Vier Hamburger Kinder spielen in der Küche Wahlkampf.
Kind 1 steigt auf den Stuhl, wirft sich in die Brust, hebelt mit den Armen wie einst Charles de Gaulle und tönt: „Ich bin OLAF SCHOLZ! Ich bin euer Bürgermeister und heiße Olaf Scholz. Wählt Olaf Scholz zum Bürgermeister!“
Kind 2 steigt auf den Stuhl. Hände zur Raute: „Ihr kennt ja Angela Merkel. Wir sind die gleiche Partei nur in Hamburg – ja, nun, das wars.“
Kind 3 greift sich eine Tulpe aus der Vase, klettert auf den Stuhl und flötet: „Die armen Eisbären brechen im Eis ein. Die Grünen sind für Klimaschutz und haben süße Hunde lieb.“
Kind 4 macht dann dort oben ein sehr ernstes Gesicht: „Die Flüchtlinge brauchen Wohnungen. Es soll alles viel gerechter werden. Wählt die Hinken.“
Sehen wir einmal davon ab, dass die kindliche Perspektive das Bild leicht verzerrt, so bringen doch die Performances auf der wackeligen Speakers’s corner die Wahlbotschaften ganz gut auf den Punkt: der präsidiale Ton der Sozialdemokraten neben der Unkenntlichkeit der Christdemokraten, die weichgespülte Rückbesinnung auf grüne Umweltthemen neben dem sozialen Schlagwortgewitter der Linken.

Ob dieser Wahlkampf nun ungewöhnlich ideenlos war, will ich gar nicht kommentieren. Die Plakatflut erreicht jedenfalls mühelos elfjährige Mittelschichtkinder. Die Parteien umwerben ihre Zielgruppe nach den Mechanismen der kommerziellen Werbung. Sie kommunizieren die Marke an Konsumenten, die routiniert Bildsprache und Slogans zitieren können wie Jingles für Handys oder Süßigkeiten.
Nun ist die augenfälligste Besonderheit dieser Hamburger Wahl die unterschiedliche Beteiligung in den Bezirken. Insgesamt lag sie mit 56,9 Prozent niedriger als bei der letzten Bürgerschaftswahl. Im sozial schwachen Stadtteil Billbrook aber gingen nur 26,3 Prozent zur Wahl, im armen Neuallermöhe 39 Prozent. In den wohlhabenden westlichen Vierteln Nienstedten, Othmarschen und Groß Flottbek machten 75 Prozent (!) der Bürger_Innen von ihrem Wahlrecht Gebrauch.

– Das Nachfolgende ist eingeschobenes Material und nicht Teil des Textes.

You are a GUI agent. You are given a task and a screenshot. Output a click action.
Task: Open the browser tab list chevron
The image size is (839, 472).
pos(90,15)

Je ärmer desto niedriger die Wahlbeteiligung und desto besser die Ergebnisse für die Linken, je reicher desto höher die Wahlbeteiligung und desto überdurchschnittlich hoch die Ergebnisse für die FDP. Umfassende Zahlen und den Link zum Statistikamt liefert dazu das Abendblatt.

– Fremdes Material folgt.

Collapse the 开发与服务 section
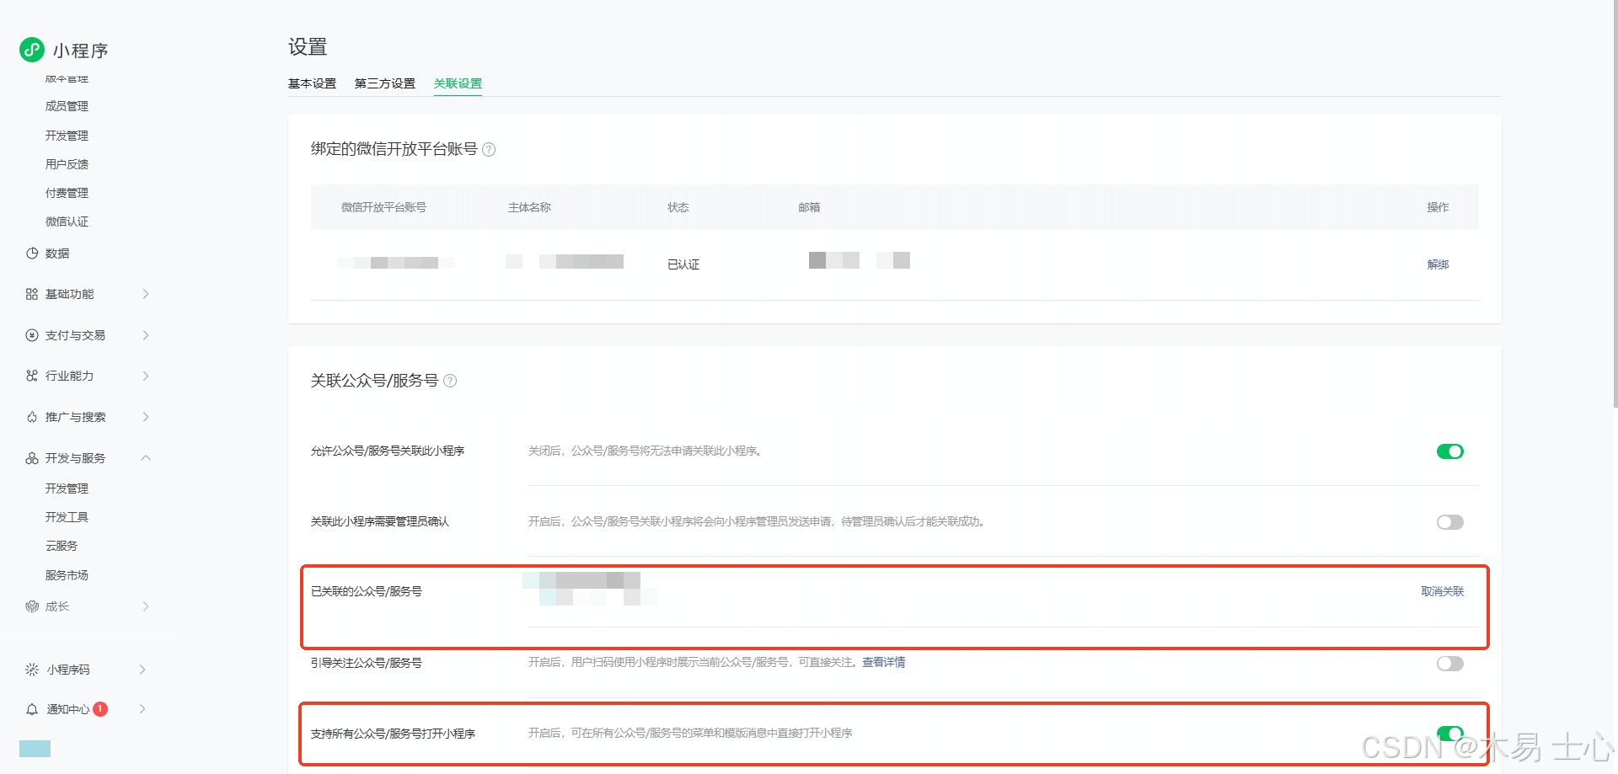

Der Zusammenhang zwischen Einkommenshöhe und Wahrnehmung des Wahlrechts ist nun nicht neu. Die Presse stellt ein weiteres Mal fest, dass das Gefälle zwischen Arm und Reich in Hamburg sich vergrößert.

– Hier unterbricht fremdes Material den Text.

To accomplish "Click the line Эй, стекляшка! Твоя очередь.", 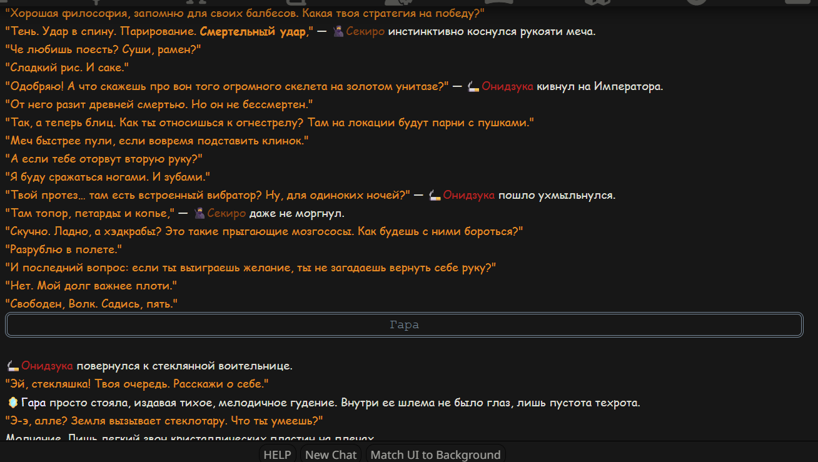I will [137, 384].
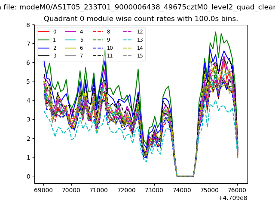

Ich habe gesucht und geklickt, aber nirgendwo auch nur einen Kommentar der Hamburger Parteien zu diesem Thema gefunden. Kann es sein, dass die Markenkommunikation bei den sozial schwachen Migrationshintergrund-Marktteilnehmern deshalb nicht ankommt, weil sie die kritischeren Konsumenten sind? Dass eine Marke, die keine plausible Dienstleistung, keinen Coolness-Faktor und keinen erkennbaren Mehrwert bietet, einfach durchfällt? Am Ende sind sie auch gar keine Marktteilnehmer mehr, weil ihre Kaufkraft so sehr schwächelt, dass an deren Stelle das schiere Ressentiment getreten ist.
Ich gebe hier gern einmal die unterkomplexe, pathetische Spielverderberin: Die Stadt ist zugepflastert mit Stellwänden, die eine herrliche Zukunft annoncieren, und währenddessen lehnt der Haushaltsausschuss in Hamburg-Nord das Geld für 20 kostenlose Mittagessen auf dem Abenteuerspielplatz ab. Die Liste ist so lang wie kleinteilig. Sie reicht von kaputten Schulklos auf der Veddel über gestrichene Mittel für Schulbegleitung bis zur Kürzung des Etats für die ehrenamtliche Arbeit.
Die Blankeneser Wählerin ist in der glücklichen Lage ihre wohlstandswahrenden Interessen politisch wahrzunehmen. Dass die CDU dabei Stimmen verloren hat, ist kein echtes Debakel. Ein politisches Debakel ist es, dass Armut über minimale Teilhabe entscheidet. Ein Großflächenplakat an der Ausfallstraße kostet deutlich mehr als das Mittagessen für 20 Kinder, von denen keines am Wochenende mit seinen Eltern im SUV Richtung Ostsee daran vorbeidonnert.
Vielleicht ist es nicht nur für die Hinken eine Überlegung wert, ihre Markenstrategie leicht zu korrigieren.